Dialect-agnostic Sharding

The long term goal is to make Shardy a completely standalone component, able to work with any MLIR dialect. Currently, Shardy directly depends on StableHLO, but we are making progress towards lifting that through various abstractions and interfaces to make Shardy more flexible.

Sharding Rules

A sharding rule encodes how we propagate through an operation. Since Shardy now depends on StableHLO, it defines sharding rules for each stablehlo op. In addition, Shardy provides the ShardingRuleOpInterface which can be used by dialect owners in their operations to define sharding rules for their own operations. As long as an operation implements this interface, Shardy will be able to propagate through it.
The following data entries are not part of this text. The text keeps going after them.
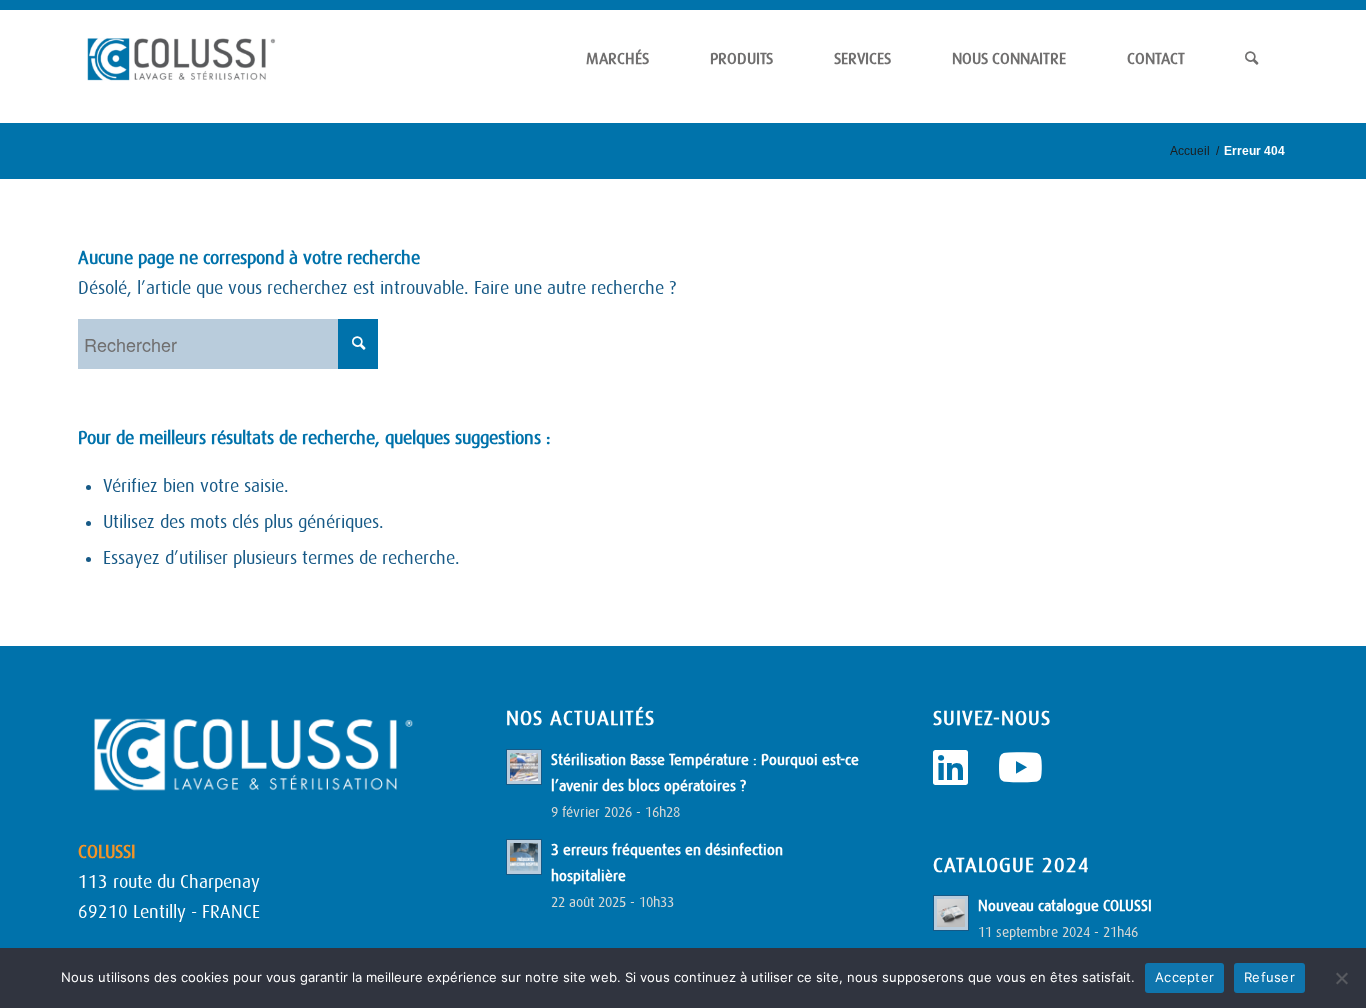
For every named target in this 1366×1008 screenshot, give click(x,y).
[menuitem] (617, 59)
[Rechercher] (1251, 59)
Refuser (1269, 977)
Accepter (1184, 977)
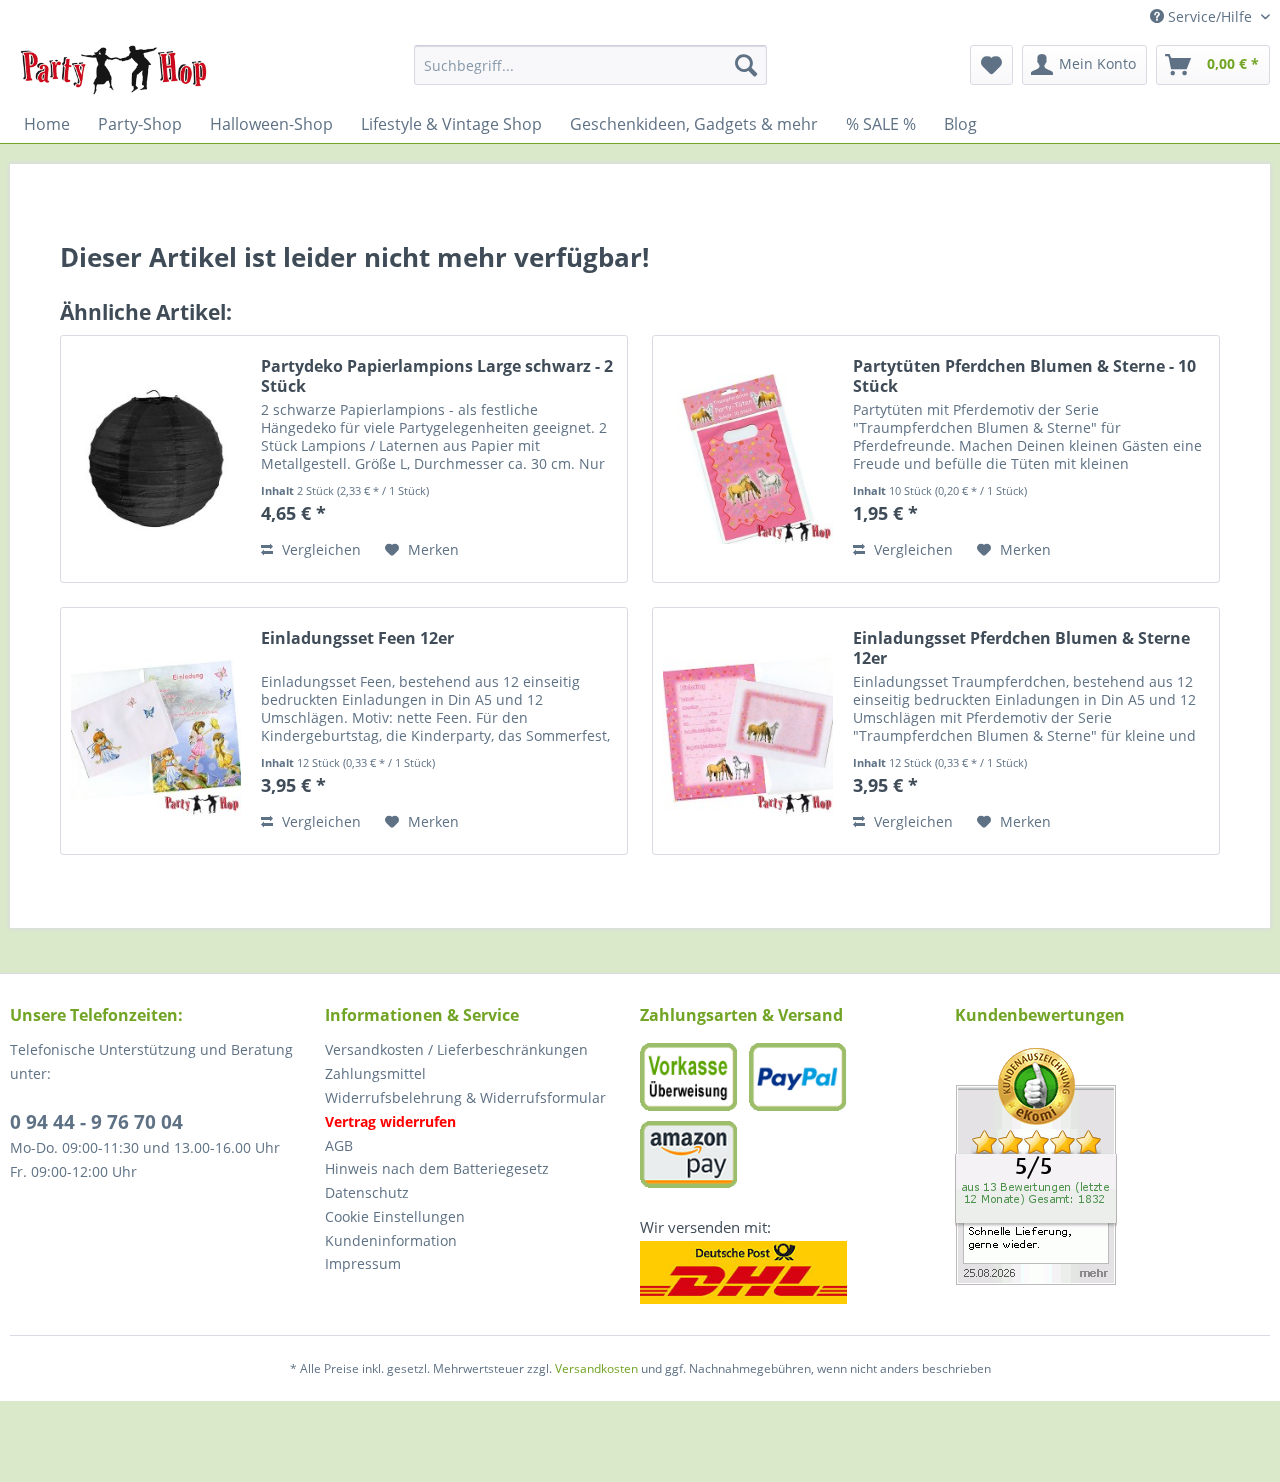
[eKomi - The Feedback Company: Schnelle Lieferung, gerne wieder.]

def ShardingRuleOpInterface : OpInterface<"ShardingRuleOpInterface"> {
  let methods = [
    InterfaceMethod<
      /*desc=*/[{
        Returns the sharding rule of the op.
      }],
      /*retType=*/"mlir::sdy::OpShardingRuleAttr",
      /*methodName=*/"getShardingRule"
    >,
  ];
}

Data flow ops

Some ops, e.g., region-based ops, require a different approach where sharding rules, which only describe the correspondence between dimensions across all operands and results, are not enough. In these cases, Shardy defines a ShardableDataFlowOpInterface so that dialect owners can describe the propagation of sharding through their ops. This interface provides methods to get the sources and targets of each data flow edge through their owner, and also get and set the shardings of edge owners.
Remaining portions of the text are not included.